Irgendwo in Damaskus: Die Fassade eines Mehrfamilienhauses, von Einschüssen durchlöchert. Geborstene Außenwände, dahinter schemenhaft die Reste von Wohnungseinrichtungen. Auf dem Grau in Grau, wie hingegossen, ein unwirklich anmutender riesiger Farbfleck in leuchtendem Gelb. In quietschbunten Farben zwei Liebende, die einander leidenschaftlich küssen. Wer genauer hinsieht, erkennt das Motiv. Es ist "Der Kuss“ von Gustav Klimt. Ein romantisches Gemälde auf ganz unromantischem Hintergrund. Die Collage des syrischen Künstlers Tammam Azzam fand im Februar 2013 über den Internetdienst Twitter weltweit Verbreitung. Jetzt ist sie Teil einer Ausstellung, in London und im Libanon.
"Ich möchte für Irritation sorgen. Die Betrachter sollen sich fragen: Wie wäre es, wenn diese Fassade tatsächlich so aussähe?"
Azzams Werke ziehen viele Besucher an
Tammam Azzam, 1980, geboren ist einer der erfolgreichsten jungen Künstler aus Syrien. Ich treffe ihn in der libanesischen Hauptstadt Beirut, mitten im schicken Geschäftszentrum, in der Kunstgalerie Al Ayyam. Die Galerie, die bis zum Krieg in Syrien auch eine Filiale in Damaskus hatte, stellt neue Arbeiten von Azzam aus. Titel: "I, the Syrian". Der Geräuschpegel ist heftig. Über einhundert Besucher sind gekommen.
"Ich habe Syrien sieben Monate nach Beginn der Revolution verlassen und bin nach Dubai gegangen. Dort hatte ich zunächst kein Studio. Deshalb habe ich angefangen, mit digitalen Medien zu arbeiten. Es war nicht ganz einfach, es ist ein neuer Ort."
Schätzungsweise neun Millionen Syrer sind auf der Flucht - innerhalb Syriens oder in den Nachbarländern. Allein im winzigen Libanon leben mittlerweile offiziell gut eine Million Flüchtlinge aus Syrien, und es werden täglich mehr. Die meisten hausen unter erbärmlichen Umständen und mit schrecklichen Bildern im Herzen. Sie mussten mit ansehen, wie Angehörige und Freunde starben; wie ihre Häuser, ihre Straßen, ja ganze Dörfer und Stadtteile komplett zerstört wurden.

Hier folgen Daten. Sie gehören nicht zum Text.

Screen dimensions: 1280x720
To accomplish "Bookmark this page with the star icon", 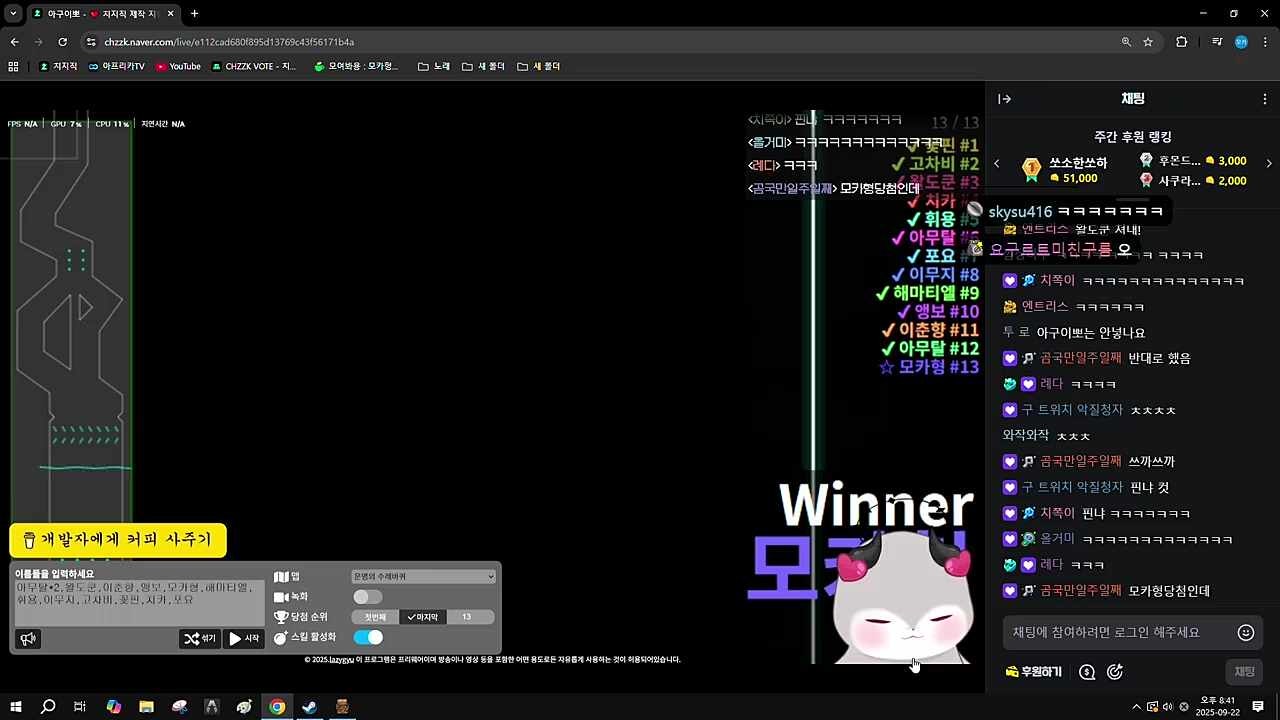I will (x=1148, y=42).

"Es gibt keinen Ort mehr, an den man zurückkehren kann. Nicht nur die Häuser sind zerstört. Auch den geographischen Ort gibt es nicht mehr. Er existiert nur noch in der Phantasie."
Zerstörung und Leid sind unfassbar
Auf vielen Fotocollagen von Tammam Azzam sind ausgebombte, zerschossene Häuser und Wohnungen zu sehen. Orte, die einmal ein Zuhause waren, warm, vertraut, familiär. Orte, die es nicht mehr gibt. Die Zerstörungen, die körperlichen Verletzungen und das menschliche Leid sind unfassbar. "Wie kann man sich mit Kunst beschäftigen, wenn in Syrien an einem Tag mehr als 200 Menschen getötet werden?" fragt Tammam Azzam.
"Ehrlich gesagt, es gibt im Moment keine Visionen in bezug auf Syrien. Optimismus und Zuversicht sind reine Phantasie. Verzweiflung ist die einzige Wahrheit."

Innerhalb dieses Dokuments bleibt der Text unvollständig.